I’m cathing up… here I come
I haven’t read the literature yet. But I read everything my peers have written sofar. Here is a preliminary answers for the first question of this weeks assignment.
Also, for the gadget friendly,you can see the list of reading on Mendeley here. Everyone can subscribe.
Is it appropriate to start talking about a neurocentric age?
Like Mohammed, I believe this can only be determined in retrospect. Strikingly, Generations of humans before us didn’t even know what the brain was for. Aristotle for example thought the brain’s function was to cool the blood. Considering how little was known about the seat of the mind until fairly recently in history, it doesn’t sound wrong to talk about a “neuroaware” age.

neurocentrism
The reason I might think of this age as neurocentric is probably because I love to think about neuroscience, philosophy of mind and philosophy of neuroscience. I am neurocentric. In other words, interpreting the zeitgeist is always biased by the way the interpreter thinks. Could it be that few really interested people project their neurocentrism on others? Maybe the ones curious about the mind and brain are the ones more vocal about their interest.
I always thought that psychology, how the brain works and all related issues interested every human being. But if that were the case everyone would want to study subjects related to brain and mind. Everyone would read literature about these subjects. This is definitely not the case. People know they have a brain and that alcohol, for instance, changes the way they behave because something in the brain changes. Yet, few people really want to know why they have a mind. Or whether neuroscience could ever be a tool to settle this question. So if the criterion is public awareness, I don’t think we live in a neurocentric age.
If the criterion is epistemic, as Alasdair suggests, we would have to know more than we currently do about the brains functioning. The question I would like to raise is how much knowledge is sufficient? How much do we have to know to talk about a neurocentic age? As mentioned before, we never had as much knowledge about the brain as we do now. What constitutes a “detailed and exploitable understanding of neurology” (Alasdair)? Would we have to solve the hard problem of consciousness? Because it’s not called the hard problem for nothing
Compared to Aristotle we know a lot about our brains, so if this is our criterion I do believe we live in a neurocentric age.
Interestingly, biology in general has received a huge boost in the past decades. Since we came to understand the molecular structure of DNA, thereby uniting several subdisciplines of biology and promoting neo-darwinian theories, much has been published about what life is and how it works. Neuroscience, or lets say neurobiology, is also a subdiscipline of biology. The neuro-movement is therefore part of a more general development in the sciences of life. Biology has developed many great tools to discover physiological processes and the brain is just an organ, albeit a really cool one. So within this meta-discipline, neurobiological advances are advances of biology.

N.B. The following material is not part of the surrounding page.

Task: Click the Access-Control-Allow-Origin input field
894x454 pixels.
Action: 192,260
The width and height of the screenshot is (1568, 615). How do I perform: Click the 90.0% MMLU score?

Still, this alone does not explain the interdisciplinary programs springing up in so many research institutes. Neurophilosophy and neuroethics, but even neuromaketing, neurolinguistics, neuroesthetics, neurosociology and neurotheology being examples of this development. There lies explanatory power in neuroscience that many other sciences lack. Scientists of different disciplines have found the brain as the seat of the mind a very compelling idea. By applying neuroscientific methods, using neurophysiological and neuroanatomical terminology and making colorful pictures of the brain with expensive machines, they naturalize their theories. Scientists don’t like words like meaning, love and truth, unless they can show how the pretty picture of a brain looks when the “brain’s owner” thinks about these things. The pretty picture is really about something biological happening in the brain and that, thanks to neurophysiology, is something we can describe in words of physics. No soul, no weird platonic ideas, nothing “unnatural” needed.
We live in a neurocentric age because every science investigating what it means to be human needs a neuro-justification for their research. We don’t believe in love, we believe in hormones, pheromones, mirror neurons and other brain-stuff, in other words things you can touch and/or measure. If understanding the mind means understanding the brain, scientists are all in the translating business.
In conclusion, I do think it is appropriate to start talking about a neurocentric age. But only if the term neurocentrism is used inclusively. Do I mean that everyone is curious about their brains? No. Do I mean that we know loads about our brains? Kinda. Do I mean that in explaining the brain we want to explain everything we want to know about human thought, feelings and behaviour? Definetly, yes. Can we? I don’t think so.
Update: The coolest thing just happened. I researched the mereological fallacy to answer the third question of this week’s assignment when I found a paper called “Love and brain: from mereological fallacy to “folk” neuroimaging”. Isn’t that a coincidence that I used love as an example of what scientists try to naturalize through neuro-talk? Crazy, huh?